[Goal of the exercise]: Write out the Irish porridge thread below from "## buckytom (Sep" to "about 30 minutes.", substituting "gentle boil" for "light boil".

[Source passage]:
◆ ◆ ◆

# Irish porridge



## jabbur (Sep 3, 2018)

This summer, DH and I took a trip to Ireland. It was exhausting but fun! Our hotels always had a full-on Irish breakfast buffet which was scrumptious. I don't generally like oatmeal but the porridge on these buffets was always so creamy and lovely. Not the "snotty" texture I get when I make oatmeal at home. Anyone know why theirs is so creamy and mine is so...not? If I could make it like theirs, I'd have it every morning!


----------



## tenspeed (Sep 3, 2018)

I make steel cut oats in the rice cooker, which makes terrific oatmeal.  I use this recipe for the Zoji rice cooker (porridge setting), but substitute raisins for the dates.

https://www.geniuskitchen.com/recipe/creamy-breakfast-oatmeal-rice-cooker-142363?ftab=reviews


----------



## buckytom (Sep 3, 2018)

First, you need stone ground and toasted oats. Look for Macroom's brand. Or, more commonly available is McCann's steel cut oats. You don't want instant oats, or rolled oats.

Then, you either cook it "on water", or "on milk". That is the liquid you first bring to a light boil to which you add the oats. Also, add them gradually, stirring them in.

Finally, you need to cook this, stirring often for about 30 minutes.

Serve with brown sugar, butter, and some people even like more cream.


----------



## jabbur (Sep 3, 2018)

Thanks for the replies. I don't have a rice cooker. I can be appliance challenged with some things. I had a rice cooker at one time.  Had it sitting on my glasstop stove. DH turned on a burner and melted the base. Never got around to replacing it. I may try the stovetop like Bucky suggested. I wasn't sure if it was the oats or if they used heavy cream instead of water that made the difference. Thanks again.


----------



## Mad Cook (Sep 3, 2018)

jabbur said:


> This summer, DH and I took a trip to Ireland. It was exhausting but fun! Our hotels always had a full-on Irish breakfast buffet which was scrumptious. I don't generally like oatmeal but the porridge on these buffets was always so creamy and lovely. Not the "snotty" texture I get when I make oatmeal at home. Anyone know why theirs is so creamy and mine is so...not? If I could make it like theirs, I'd have it every morning!


Probably full cream milk & long slow cooking. Mine tends to be a bit chew-y but that's because I'm in too much of a hurry at breakfast time!

The traditional way of making porridge in these islands used to involve preparing the porridge the night before and leaving it in the slow oven overnight. Of course that doesn't happen much now unless you have an AGA or other solid fuel range which is lit permanently.

The longer and slower you cook porridge the better it is (as long as you don't let it burn!) and with a dollop of Tate & Lyle's Golden Syrup it's to die for - none of this Scottish nonsense about putting salt on it.

◆ ◆ ◆

[Supplied records]:
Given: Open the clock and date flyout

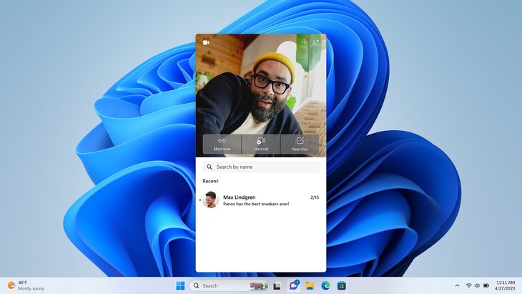Looking at the screenshot, I should point(505,285).
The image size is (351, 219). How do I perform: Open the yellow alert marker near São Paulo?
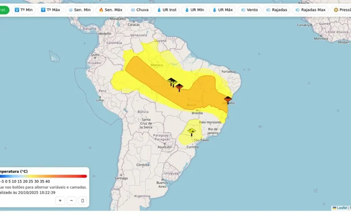tap(192, 132)
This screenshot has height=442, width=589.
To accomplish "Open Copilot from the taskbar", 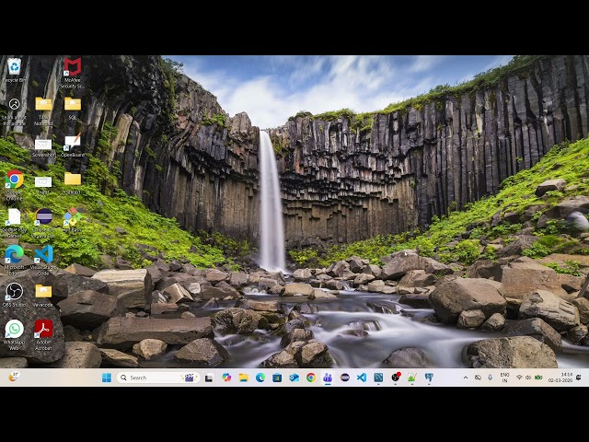I will point(226,378).
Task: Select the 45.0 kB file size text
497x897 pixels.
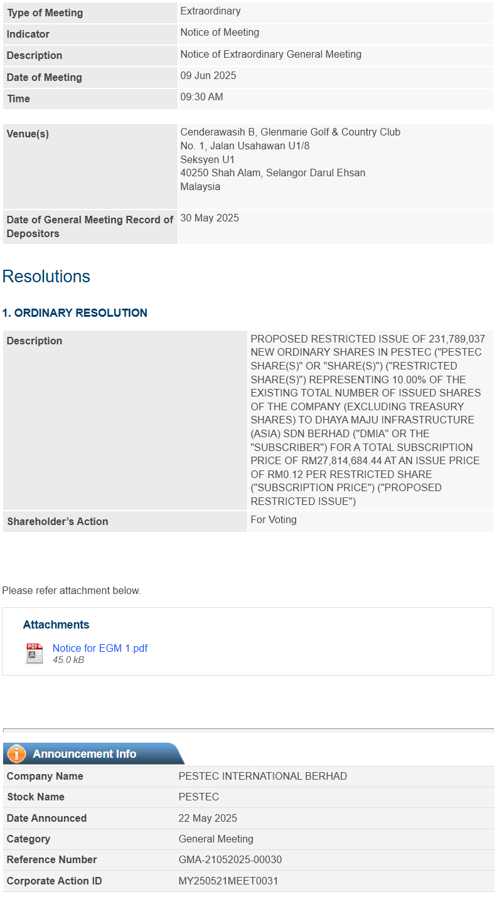Action: [68, 660]
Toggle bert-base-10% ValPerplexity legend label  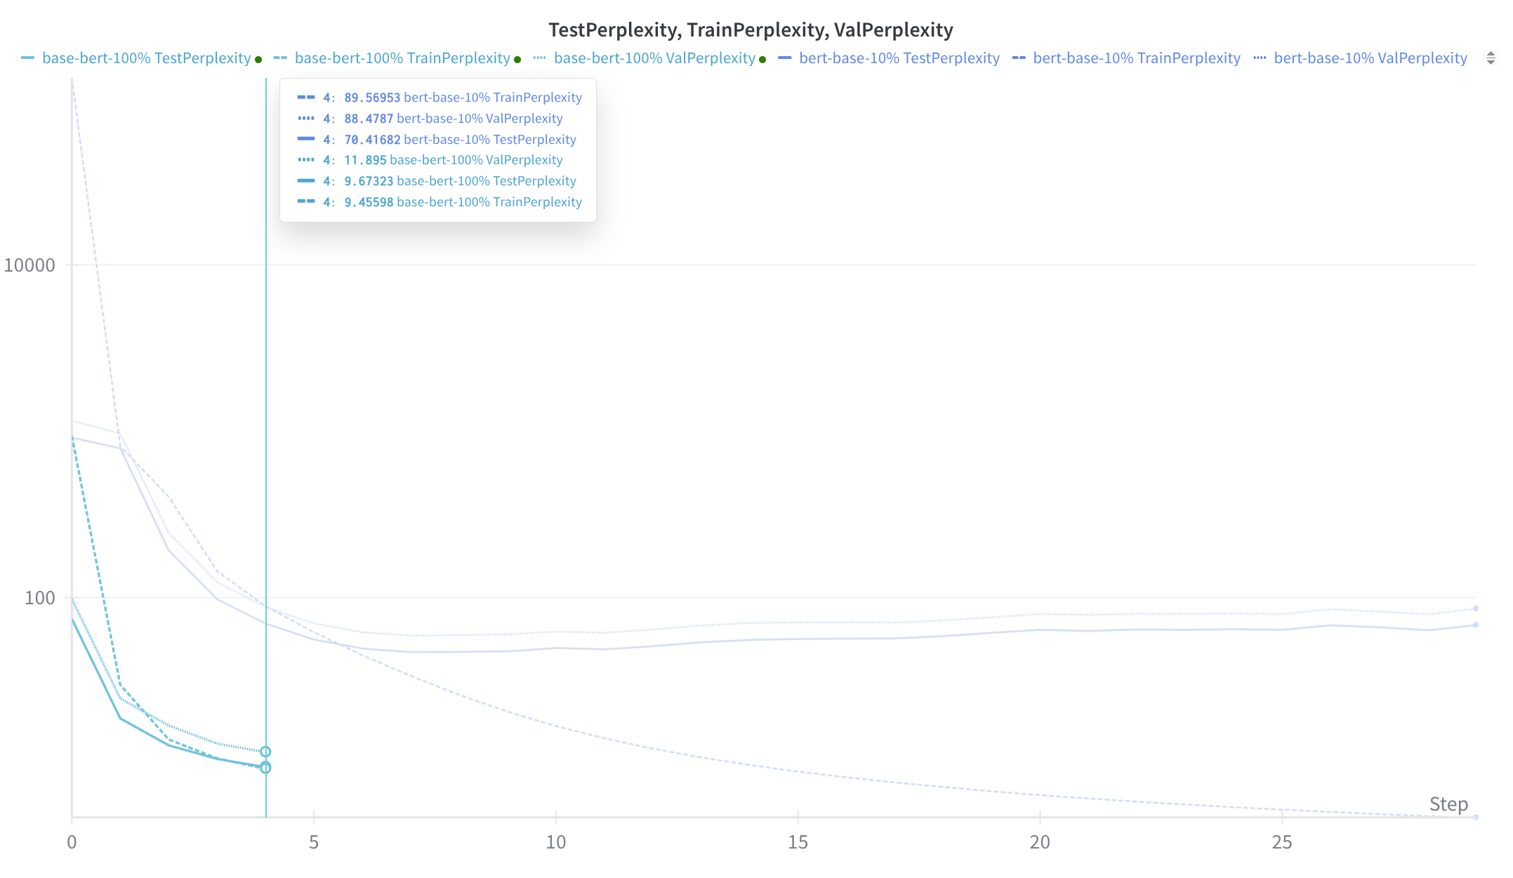click(1370, 58)
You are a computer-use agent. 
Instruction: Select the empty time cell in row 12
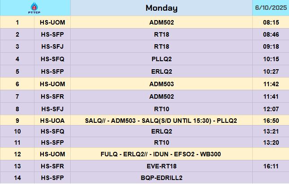click(x=270, y=154)
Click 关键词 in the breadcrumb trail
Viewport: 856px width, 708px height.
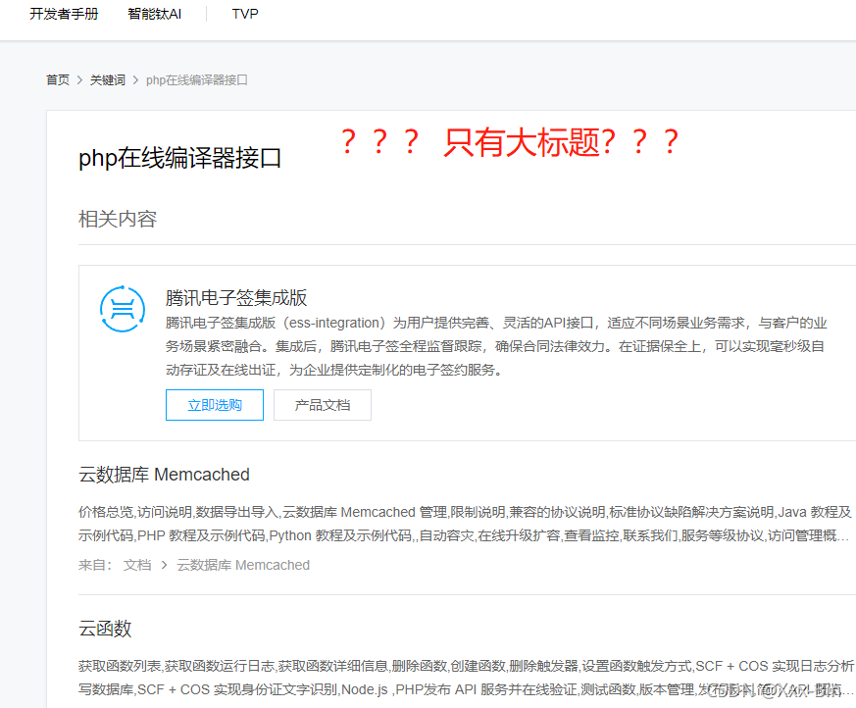click(108, 79)
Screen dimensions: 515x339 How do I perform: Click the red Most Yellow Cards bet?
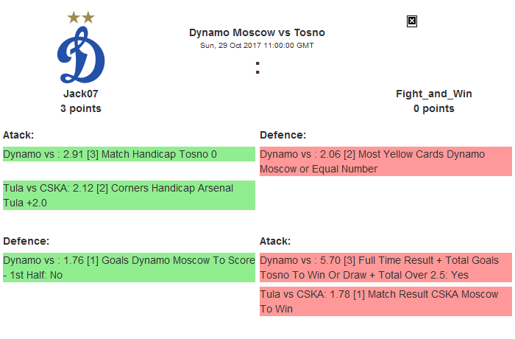coord(386,161)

◆ ◆ ◆

[Solution]:
## buckytom (Sep 3, 2018)

First, you need stone ground and toasted oats. Look for Macroom's brand. Or, more commonly available is McCann's steel cut oats. You don't want instant oats, or rolled oats.

Then, you either cook it "on water", or "on milk". That is the liquid you first bring to a gentle boil to which you add the oats. Also, add them gradually, stirring them in.

Finally, you need to cook this, stirring often for about 30 minutes.